• [TASK PROMPT]:
The material below contains a line with "Viewport: 696px width, 724px height." and a line with "The width and height of the screenshot is (1180, 682).". Copy exactly those two lines and all lines between them.

• [TASK MATERIAL]:
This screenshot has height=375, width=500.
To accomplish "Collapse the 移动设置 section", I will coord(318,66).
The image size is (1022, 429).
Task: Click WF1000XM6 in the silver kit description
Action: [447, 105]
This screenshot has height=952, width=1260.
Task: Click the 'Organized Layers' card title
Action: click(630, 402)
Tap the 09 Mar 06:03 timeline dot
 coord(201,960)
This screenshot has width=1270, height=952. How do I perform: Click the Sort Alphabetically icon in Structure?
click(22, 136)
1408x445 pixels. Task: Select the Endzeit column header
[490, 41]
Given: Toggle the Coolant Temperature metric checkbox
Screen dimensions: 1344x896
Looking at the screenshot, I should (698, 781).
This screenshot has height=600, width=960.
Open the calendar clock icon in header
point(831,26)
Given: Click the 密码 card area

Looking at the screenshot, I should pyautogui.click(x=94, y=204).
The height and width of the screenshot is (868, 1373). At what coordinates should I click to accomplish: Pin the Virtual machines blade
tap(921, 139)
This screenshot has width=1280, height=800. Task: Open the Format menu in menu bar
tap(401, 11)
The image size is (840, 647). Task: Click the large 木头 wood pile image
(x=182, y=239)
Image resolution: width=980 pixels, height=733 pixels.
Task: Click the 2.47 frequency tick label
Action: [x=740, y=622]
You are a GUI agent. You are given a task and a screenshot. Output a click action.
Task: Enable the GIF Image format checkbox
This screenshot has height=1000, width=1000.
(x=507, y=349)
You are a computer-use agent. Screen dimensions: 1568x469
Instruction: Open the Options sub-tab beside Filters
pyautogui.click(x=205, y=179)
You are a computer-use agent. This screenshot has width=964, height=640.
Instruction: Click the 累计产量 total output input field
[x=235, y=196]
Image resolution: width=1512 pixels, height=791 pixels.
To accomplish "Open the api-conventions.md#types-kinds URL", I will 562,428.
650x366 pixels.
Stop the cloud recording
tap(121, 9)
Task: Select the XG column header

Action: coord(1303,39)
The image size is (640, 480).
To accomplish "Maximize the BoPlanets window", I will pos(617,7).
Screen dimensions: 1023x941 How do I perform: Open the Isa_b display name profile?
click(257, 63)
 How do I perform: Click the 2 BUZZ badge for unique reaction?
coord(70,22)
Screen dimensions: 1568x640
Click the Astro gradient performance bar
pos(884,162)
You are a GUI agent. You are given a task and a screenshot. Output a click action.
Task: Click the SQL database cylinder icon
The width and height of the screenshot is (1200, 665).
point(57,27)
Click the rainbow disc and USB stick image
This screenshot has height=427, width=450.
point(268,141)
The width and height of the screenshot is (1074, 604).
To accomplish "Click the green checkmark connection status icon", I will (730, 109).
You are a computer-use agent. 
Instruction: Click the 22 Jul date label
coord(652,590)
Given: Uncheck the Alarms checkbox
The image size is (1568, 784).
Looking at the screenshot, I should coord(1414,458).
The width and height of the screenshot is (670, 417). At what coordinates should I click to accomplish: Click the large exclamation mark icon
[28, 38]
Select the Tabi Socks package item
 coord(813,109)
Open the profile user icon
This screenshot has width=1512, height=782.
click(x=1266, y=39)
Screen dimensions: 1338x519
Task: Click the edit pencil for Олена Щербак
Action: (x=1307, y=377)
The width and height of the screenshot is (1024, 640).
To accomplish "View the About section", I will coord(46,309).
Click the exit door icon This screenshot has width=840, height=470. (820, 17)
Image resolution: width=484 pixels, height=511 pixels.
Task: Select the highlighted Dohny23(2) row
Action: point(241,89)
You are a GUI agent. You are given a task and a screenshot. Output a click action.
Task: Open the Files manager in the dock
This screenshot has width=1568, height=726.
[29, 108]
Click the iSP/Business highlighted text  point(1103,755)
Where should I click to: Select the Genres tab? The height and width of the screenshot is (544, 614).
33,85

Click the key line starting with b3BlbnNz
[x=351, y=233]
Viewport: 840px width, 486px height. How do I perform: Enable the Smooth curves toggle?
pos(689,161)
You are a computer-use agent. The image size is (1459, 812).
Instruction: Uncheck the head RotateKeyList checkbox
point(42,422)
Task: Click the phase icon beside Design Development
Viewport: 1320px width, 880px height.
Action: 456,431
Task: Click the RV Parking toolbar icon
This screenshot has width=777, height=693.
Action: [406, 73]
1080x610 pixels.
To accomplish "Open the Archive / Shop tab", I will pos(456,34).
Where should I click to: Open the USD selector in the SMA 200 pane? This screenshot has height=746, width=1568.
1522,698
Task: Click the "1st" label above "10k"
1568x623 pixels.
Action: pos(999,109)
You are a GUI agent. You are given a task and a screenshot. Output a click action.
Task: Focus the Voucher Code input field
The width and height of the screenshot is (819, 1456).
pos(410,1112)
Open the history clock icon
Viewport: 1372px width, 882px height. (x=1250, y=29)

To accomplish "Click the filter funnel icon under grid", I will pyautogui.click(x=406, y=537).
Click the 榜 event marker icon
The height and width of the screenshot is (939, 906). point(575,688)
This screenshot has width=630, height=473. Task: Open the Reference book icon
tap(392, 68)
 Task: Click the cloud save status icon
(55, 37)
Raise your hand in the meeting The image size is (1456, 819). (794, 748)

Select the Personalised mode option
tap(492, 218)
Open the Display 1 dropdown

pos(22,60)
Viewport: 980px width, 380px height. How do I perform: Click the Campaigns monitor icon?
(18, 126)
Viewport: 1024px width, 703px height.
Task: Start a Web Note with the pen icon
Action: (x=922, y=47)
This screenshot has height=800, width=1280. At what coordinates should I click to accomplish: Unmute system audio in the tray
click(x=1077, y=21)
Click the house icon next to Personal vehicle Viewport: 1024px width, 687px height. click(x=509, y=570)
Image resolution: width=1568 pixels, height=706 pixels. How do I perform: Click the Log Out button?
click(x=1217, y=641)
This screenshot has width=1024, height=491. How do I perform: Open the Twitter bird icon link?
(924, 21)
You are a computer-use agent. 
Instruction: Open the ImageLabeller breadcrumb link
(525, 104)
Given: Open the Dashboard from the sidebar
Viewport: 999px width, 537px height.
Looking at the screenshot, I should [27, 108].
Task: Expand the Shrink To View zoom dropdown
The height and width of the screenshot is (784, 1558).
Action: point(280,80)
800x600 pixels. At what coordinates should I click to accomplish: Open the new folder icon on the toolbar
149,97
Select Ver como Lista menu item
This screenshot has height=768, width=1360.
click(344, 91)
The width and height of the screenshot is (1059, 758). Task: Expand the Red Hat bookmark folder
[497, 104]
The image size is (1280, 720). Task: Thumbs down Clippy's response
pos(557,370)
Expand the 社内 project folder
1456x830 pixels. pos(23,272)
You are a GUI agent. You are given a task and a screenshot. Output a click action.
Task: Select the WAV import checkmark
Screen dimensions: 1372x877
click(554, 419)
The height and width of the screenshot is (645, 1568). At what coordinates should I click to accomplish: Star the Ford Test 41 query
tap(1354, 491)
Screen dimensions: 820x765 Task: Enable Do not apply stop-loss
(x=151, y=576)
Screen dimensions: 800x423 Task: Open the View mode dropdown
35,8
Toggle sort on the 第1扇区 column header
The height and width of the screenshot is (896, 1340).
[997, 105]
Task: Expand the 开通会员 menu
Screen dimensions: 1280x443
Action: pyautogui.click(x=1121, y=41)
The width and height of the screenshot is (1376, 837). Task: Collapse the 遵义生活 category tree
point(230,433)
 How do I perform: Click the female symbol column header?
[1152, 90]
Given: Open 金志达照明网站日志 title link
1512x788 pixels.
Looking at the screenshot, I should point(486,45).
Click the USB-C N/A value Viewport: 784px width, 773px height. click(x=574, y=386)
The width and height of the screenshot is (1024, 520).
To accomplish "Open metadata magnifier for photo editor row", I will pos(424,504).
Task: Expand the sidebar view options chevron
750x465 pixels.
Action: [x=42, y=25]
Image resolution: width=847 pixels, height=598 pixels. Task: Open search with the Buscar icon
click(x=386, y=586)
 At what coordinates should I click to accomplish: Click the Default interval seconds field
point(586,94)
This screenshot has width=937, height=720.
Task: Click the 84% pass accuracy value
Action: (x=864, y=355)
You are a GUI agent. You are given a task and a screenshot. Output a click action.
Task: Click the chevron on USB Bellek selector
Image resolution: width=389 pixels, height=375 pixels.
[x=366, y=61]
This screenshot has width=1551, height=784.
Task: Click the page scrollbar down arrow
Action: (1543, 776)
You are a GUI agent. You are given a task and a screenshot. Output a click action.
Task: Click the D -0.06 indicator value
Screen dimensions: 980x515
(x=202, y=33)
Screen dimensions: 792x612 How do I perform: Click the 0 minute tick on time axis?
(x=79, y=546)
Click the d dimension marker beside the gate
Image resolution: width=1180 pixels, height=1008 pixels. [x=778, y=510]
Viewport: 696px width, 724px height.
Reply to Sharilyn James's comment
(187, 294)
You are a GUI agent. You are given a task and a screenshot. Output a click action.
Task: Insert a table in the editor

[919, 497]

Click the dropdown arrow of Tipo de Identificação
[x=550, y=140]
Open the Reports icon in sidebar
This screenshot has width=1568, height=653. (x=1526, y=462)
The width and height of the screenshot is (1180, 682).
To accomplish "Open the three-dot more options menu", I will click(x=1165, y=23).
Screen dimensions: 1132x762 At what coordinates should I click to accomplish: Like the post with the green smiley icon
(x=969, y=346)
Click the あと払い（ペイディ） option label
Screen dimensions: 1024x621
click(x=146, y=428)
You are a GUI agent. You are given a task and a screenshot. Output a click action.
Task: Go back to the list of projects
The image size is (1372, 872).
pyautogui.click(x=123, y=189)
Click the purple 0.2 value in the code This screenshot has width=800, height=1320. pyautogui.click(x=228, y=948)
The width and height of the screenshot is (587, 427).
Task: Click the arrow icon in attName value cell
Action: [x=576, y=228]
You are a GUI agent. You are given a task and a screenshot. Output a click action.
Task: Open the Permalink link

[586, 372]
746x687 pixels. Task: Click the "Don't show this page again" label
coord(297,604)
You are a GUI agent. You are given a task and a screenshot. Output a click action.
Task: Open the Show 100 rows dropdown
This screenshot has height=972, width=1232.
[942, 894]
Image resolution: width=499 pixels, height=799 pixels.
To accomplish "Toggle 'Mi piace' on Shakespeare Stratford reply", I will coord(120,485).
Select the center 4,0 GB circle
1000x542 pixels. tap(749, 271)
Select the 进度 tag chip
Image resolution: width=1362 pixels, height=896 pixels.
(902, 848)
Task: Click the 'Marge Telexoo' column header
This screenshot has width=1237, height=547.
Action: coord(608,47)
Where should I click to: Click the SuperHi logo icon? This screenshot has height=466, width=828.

• [RESPONSE TO THIS TASK]:
Viewport: 696px width, 724px height.
Reply to Sharilyn James's comment
(187, 294)
You are a GUI agent. You are given a task and a screenshot. Output a click action.
Task: Insert a table in the editor

[919, 497]

Click the dropdown arrow of Tipo de Identificação
[x=550, y=140]
Open the Reports icon in sidebar
This screenshot has width=1568, height=653. (x=1526, y=462)
The width and height of the screenshot is (1180, 682).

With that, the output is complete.